REPUBLIKA.CO.ID, BEKASI — Dinas Perumahan, Kawasan Permukiman dan Pertanahan (Disperkimtan) Kota Bekasi akan menunda kelanjutan pembenahan kawasan permukiman kumuh di Kota Bekasi. Hal ini karena alokasi Anggaran Pendapatan dan Belanja Daerah (APBD) Kota Bekasi yang sesuai dengan Rencana Pembangunan Jangka Menengah Daerah (RPJMD) berakhir pada 2018.
“Untuk tahun ini tidak ada target ya, mungkin kita tunda dulu, kami lanjutkan saja pada tahun 2019,” kata Kepala Dinas Perumahan, Kawasan Permukiman dan Pertanahan (Disperkimtan) Kota Bekasi Dadang Ginanjar, Ahad (4/2).
RPJMD yang berlaku lima tahunan itu akan berganti sesuai dengan visi misi kepala daerah. Sementara Kota Bekasi akan melakukan pemilihan wali kota pada 2018 ini.
Namun, Dadang menegaskan, siapapun yang nanti akan menjadi kepala daerah, Disperkimtan Bekasi akan tetap meneruskan pembenahan kawasan kumuh di Kota Bekasi. Berdasarkan data Disperkimtan, ada sebanyak 443 hektare atau sejumlah 3066 rumah.
Sebab, sejak 2016, Disperkimtan telah melakukan pembenahan kawasan kumuh sekitar seribuan rumah. “Sudah tinggal dua ribuan lagi rumah yang akan kita tata. Untuk tahun ini, mungkin akan dilakukan dengan pengoptimalan dana yang ada, tetapi kami maksimalkan nanti di tahun 2019,” ujarnya.
Ia menyebut selain soal anggaran, Disperkimtan juga kesulitan untuk memastikan data pasti jumlah rumah kumuh yang ada di Kota Bekasi. Sebab, ketika di lapangan, banyak bangunan rumah tak layak huni yang belum termasuk dalam database milik Disperkimtan.

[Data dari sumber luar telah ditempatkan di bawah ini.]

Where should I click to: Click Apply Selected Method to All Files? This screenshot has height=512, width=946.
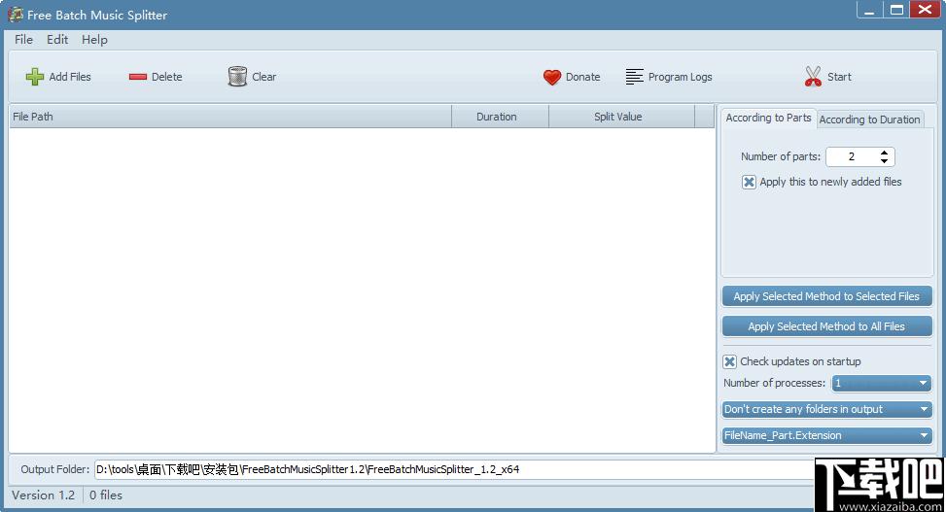click(826, 326)
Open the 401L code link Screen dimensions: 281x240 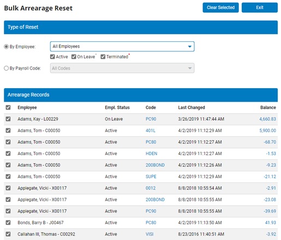151,131
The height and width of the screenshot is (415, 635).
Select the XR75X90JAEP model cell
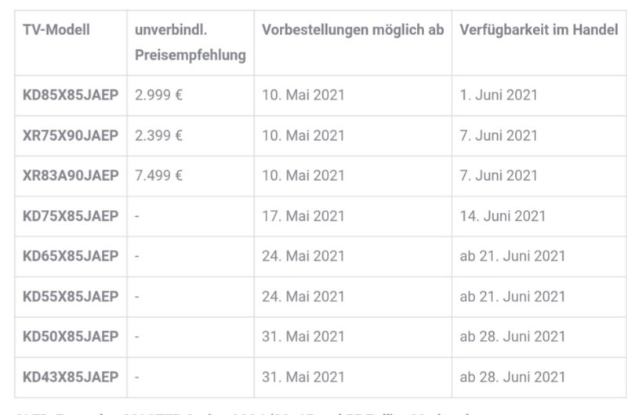pos(71,135)
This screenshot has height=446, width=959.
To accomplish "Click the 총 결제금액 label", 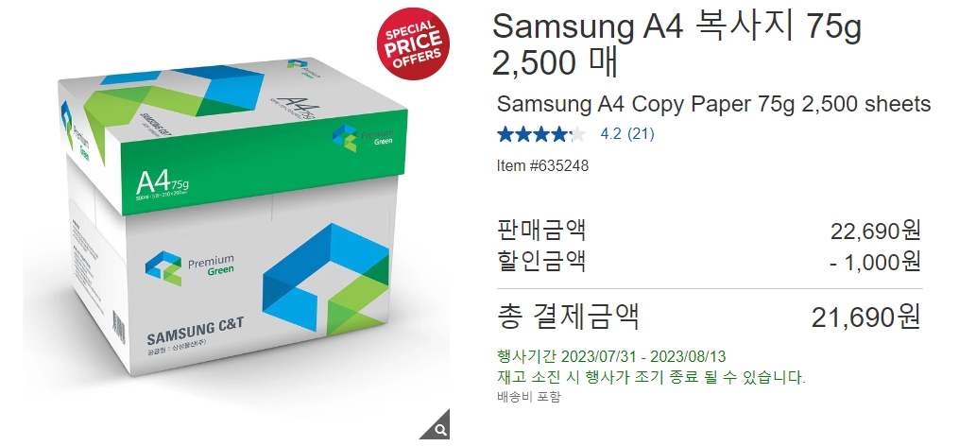I will coord(569,317).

Dadang mengtakan, jajarannya harus melakukan verifikasi ulang mengenai data rumah tak layak huni yang masuk ke dalam kawasan kumuh di Kota Bekasi. “Kami mencoba untuk memverifikasi ulang data rumah-rumah itu, sehingga nanti akan ada satu data acuan milik kami yang menjadi rujukan berbagai pengimplementasian program,” katanya.
Selain Disperkimtan dia mengatakan banyak pihak lain yang melakukan pembenahan rumah tak layak huni dalam kawasan kumuh di Kota Bekasi. Mereka sering menggunakan data sendiri, tanpa mengacu database yang dimiliki oleh Disperkimtan Bekasi.
Sebab itu, Disperkimtan Bekasi perlu melakukan verifikasi langsung kepada tingkat RT/RW. Dia mengatakan Pihak RT/RW harus mengetahui seluk beluk warganya sendiri yang memiliki rumah tak layak huni.
“Perlu diverifikasi, sebab database ini angkanya harus tetap. Bila ada 3.066 rumah, ya harus tetap 3,066, tidak berkurang dan tidak kelebihan,” katanya.
Sebab, dia mengatakan, indicator rumah tak layak huni pada kawasan permukiman kumuh sudah jelas. Ia menyebut “Aladdin” atau atap, lantai, dinding pada sebuah rumah adalah indikatornya. Selain itu, Disperkimtan Bekasi juga memperhatikan sanitasinya.
Dadang menyampaikan, jika memang terdapat rumah tak layak huni dengan indikator itu maka masyarakat membutuhkan bantuan pembenahan. “Bila bangunan berada di tanah milik masyarakat sendiri, bukan kontrak, pemkot wajib untuk memperbaiki,” ujarnya.